THE PLASTIC AGE
Once there was a Stone Age, a Bronze Age and now we are in the middle of the Plastic Age
This is a quote from 18 year old Boyan Slat talking on Ted Talks last year. He has a major concern - something that I wasn't even aware of until this week (thanks to a talk from UWE's biology lecturer Mark Steer) but should be shouted out far and wide: Plastics are getting into our rivers, waterways and eventually making it out into our oceans. In fact our oceans are so overloaded with plastics that a clean-up has been deemed virtually impossible... It's not just the big pieces, but over time these plastics are broken down into what is called "microplastic" - microscopic pieces that are causing irreversible damage to the environment.
As Slat points out, you can't even buy a biscuit without it being in a plastic tray, with a plastic wrapper, in a plastic bag nowadays. Even many brands of exfoliating facewash have tiny plastic beads in, that as you wash the dirt from your face are being washed down the drain and into the ocean. Plastic is pretty much unavoidable even to the most dedicated of environmentalists, but the fact that it is getting into our oceans... that is completely avoidable.
Unfortunately though, the problem is already there and currently thousands of tons of debris collects at five rotating currents (gyres) across our oceans where they are being picked up by sea birds, turtles and other sea dwelling creatures because they see it as food. They cannot get any nutrients from plastic, they cannot digest it. It simply blocks up their stomach and the animal starves to death.
But the clean-up is colossal. In fact the scale of the clean-up has led to many scientists arguing that it is not worth the emissions, cost and time it would take to do, but instead we should focus our energies on educating and adapting the way we dispose of our plastics. But plastic does not disappear, it does not go away. This would mean plastic would be there, forever.

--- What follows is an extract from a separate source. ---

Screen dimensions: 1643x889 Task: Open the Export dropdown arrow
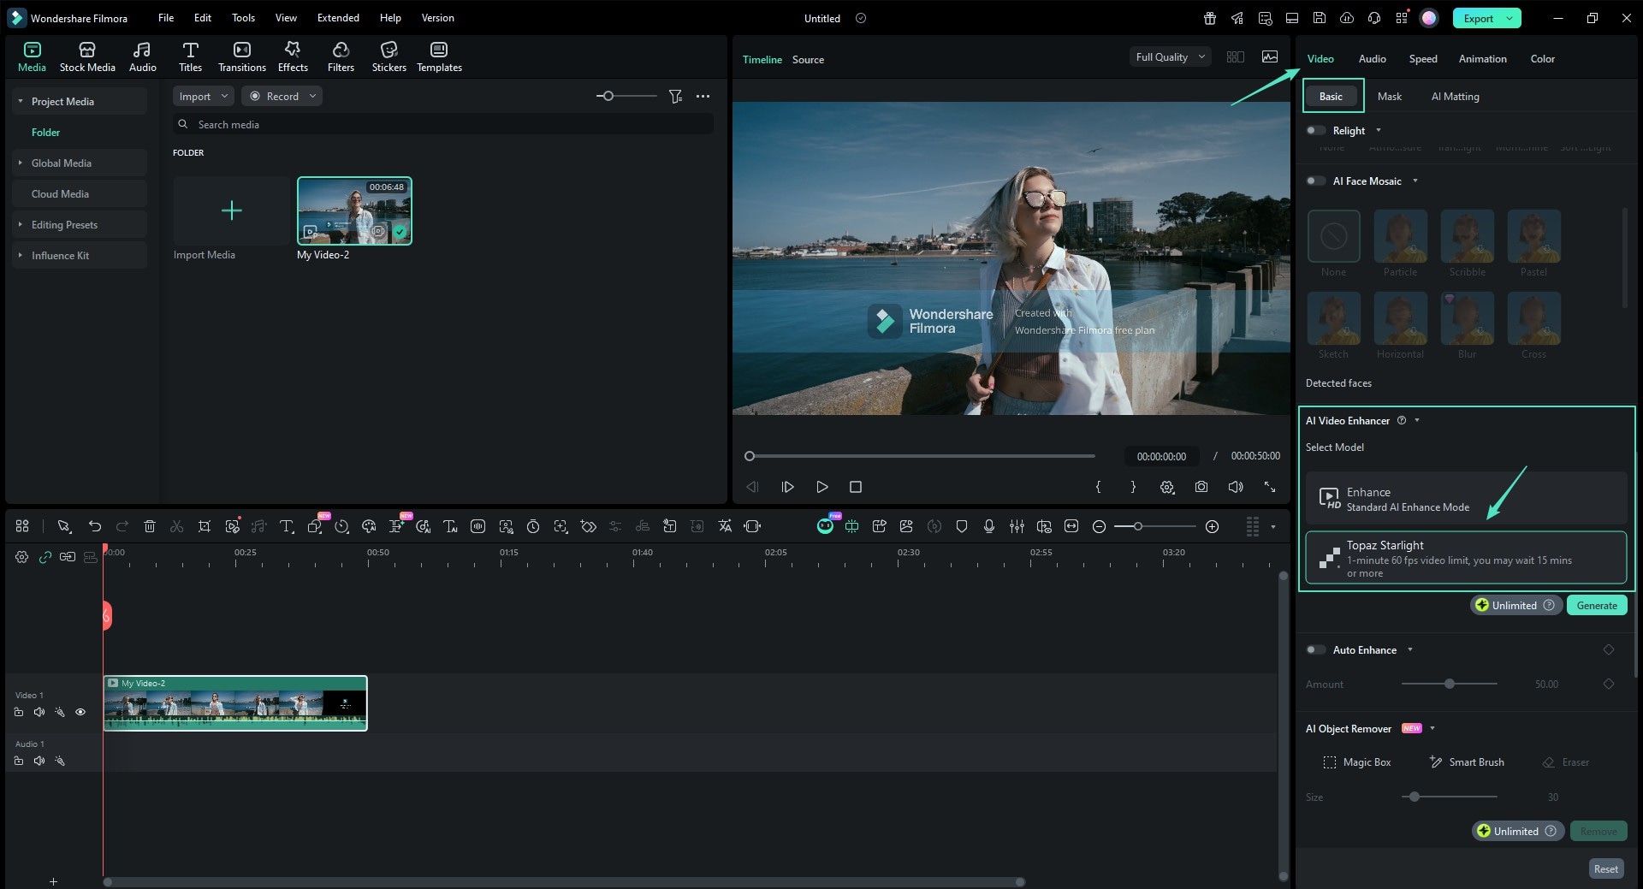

Luckily for us Slat, at just 18 years old is working on an ingenious solution which could mean not only a clean up of our oceans within just 5 years per gyre, but also save money, man-power and emissions. He proposes fixing sea water processors to the sea bed with floating booms instead of nets which will allow sea creatures to pass through unharmed but still collect the smallest particles of plastic (don't ask me how this works, but apparently it could)! The device would run on energy from the sun, currents and waves and may even turn a profit from selling the plastics collected. The Ocean Cleanup Array is still in very early stages of development, and is about halfway through a feasibility study.
With people like Slat coming up with new ideas I can see some brightness in the future of our environmental world, but we still have a long way to go and a lot of hard work to do. For these concepts to work we need to encourage people to talk about the issues at hand, encourage our governments to face the problems and to begin to take action for ourselves. Because who really does want to live in a plastic world?